# big horsepower gains for k5 blazer?



## loomis (Aug 23, 2003)

I have a question for all of you chevy gurus out there. I currently have a 1988 chevy k5 blazer with a 350 in it. The 350 has 98000 miles on it. I was wondering if you all had any idea what kind of horsepower i could get out of it, if I did the following.
Edelbrock Intake Manifold
Edelbrock shorty headers
flowmaster 40 series muffler
jet performance stage 2 chip
throttle body spacer
k and n fipk
catalytic converter already removed
 

Thanks in advance


----------



## loomis (Aug 23, 2003)

oh yea, i almost forgot. this blazer made 210 hp and 300ft/lbs of torque from the factory.


----------



## 86burban (Apr 16, 2003)

Bigger Injectors, Shift kit, Nitrous, Blower, The possiblities are endless....


----------



## FLASHMAN (Dec 6, 2003)

I have a '98 k1500 pickup with the Vortec 350 motor.

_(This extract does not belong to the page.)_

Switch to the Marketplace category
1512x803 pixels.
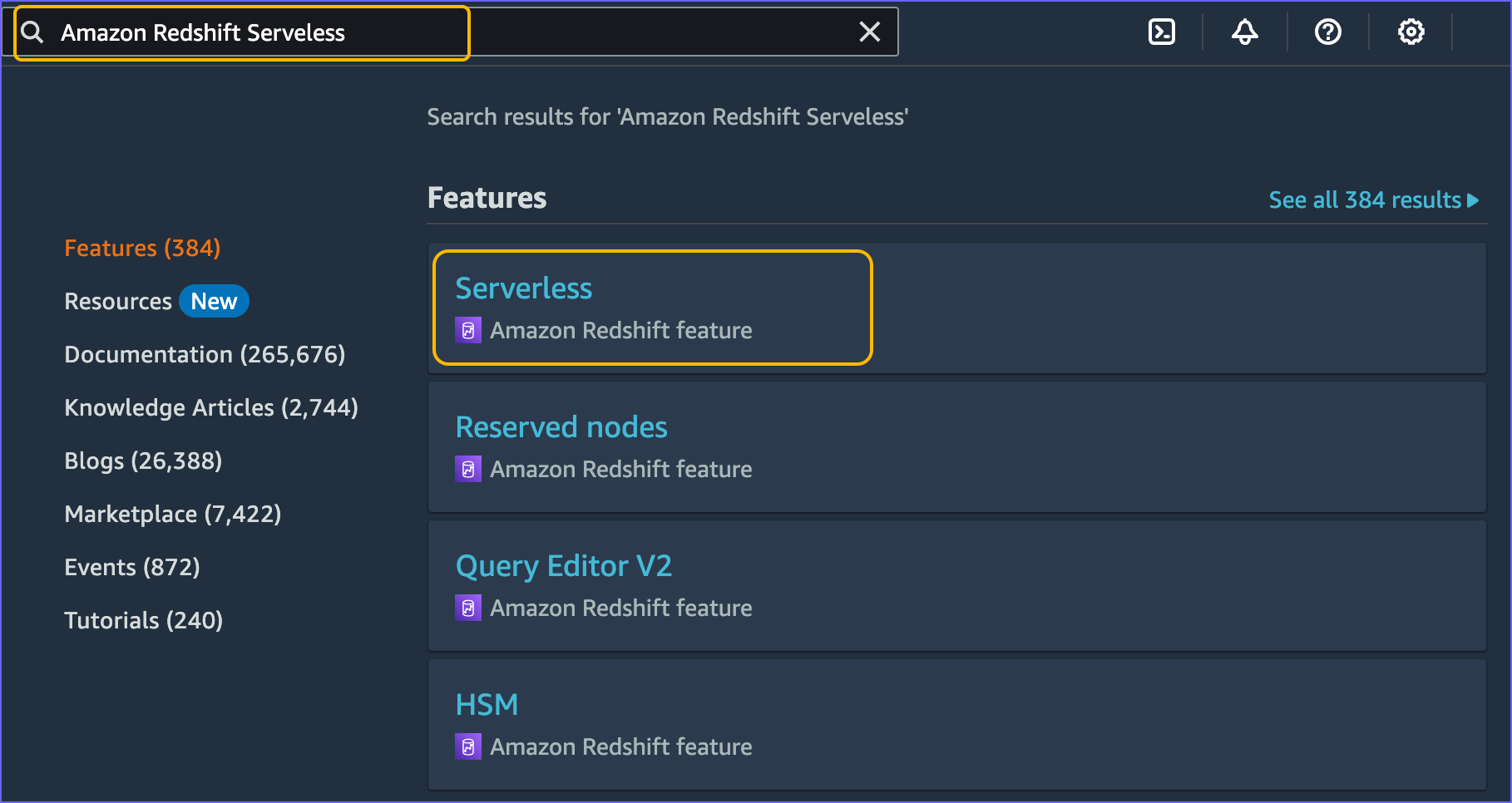[173, 514]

I've done the K&N fipk, a cat-back Flowmaster American Thunder exhaust system, Hypertech Power Programmer, and the Tornado fuel saver doo-hickey... (believe it or not, that damn thing gained me almost 1 mpg alone.) If you want real power, and want to maintain stock reliability, go spend the $5k and get yourself a Whipple supercharger... One of my buddies has one on his '98 'burban, and it has SERIOUS balls now... It all depends on what you want to do... just make sure you beef up your cooling system too when you're beefing up the power...


----------



## loomis (Aug 23, 2003)

well, i am on a limited budget and cannot afford the price of nos or a supercharger. all i want is a very capable blazer that will be somewhat of sleeper. well as much as it can be a sleeper with a 4in lift and 33 in mud terrains.

Thanks


----------



## TrailK10 (Oct 1, 2002)

Do the headers an exhaust!


----------



## ratlover (May 5, 2003)

A cam is the only thing on a gas motor that will pick up much power per dollar....any more than that and you are talking bucks like a supercharger, or talking about diving deep into the motor parts wise.

Sounds like its time for you to get a cam with a chip made for the cam.

Intake and headers would be on the list of at the time of a cam swap.....throttle spacer, air intake deals arnt worth much IMO. Although if your air intake is restrictive from the factory you can gain some but better bang for the buck would to be to mod your existing or use a factory set up(like dual inlet snorkels) from another year or model. 

A TBI off a big block will flow more fuel but you shouldnt be maxing out the 350's unless you really dive into the motor.


----------



## Dave_Dean (Dec 14, 2002)

Just finished a motor swap on my 83. Took out the mouse and put in the rat. It's possible on yours as well, find a donor truck with the BBC and away you go.


----------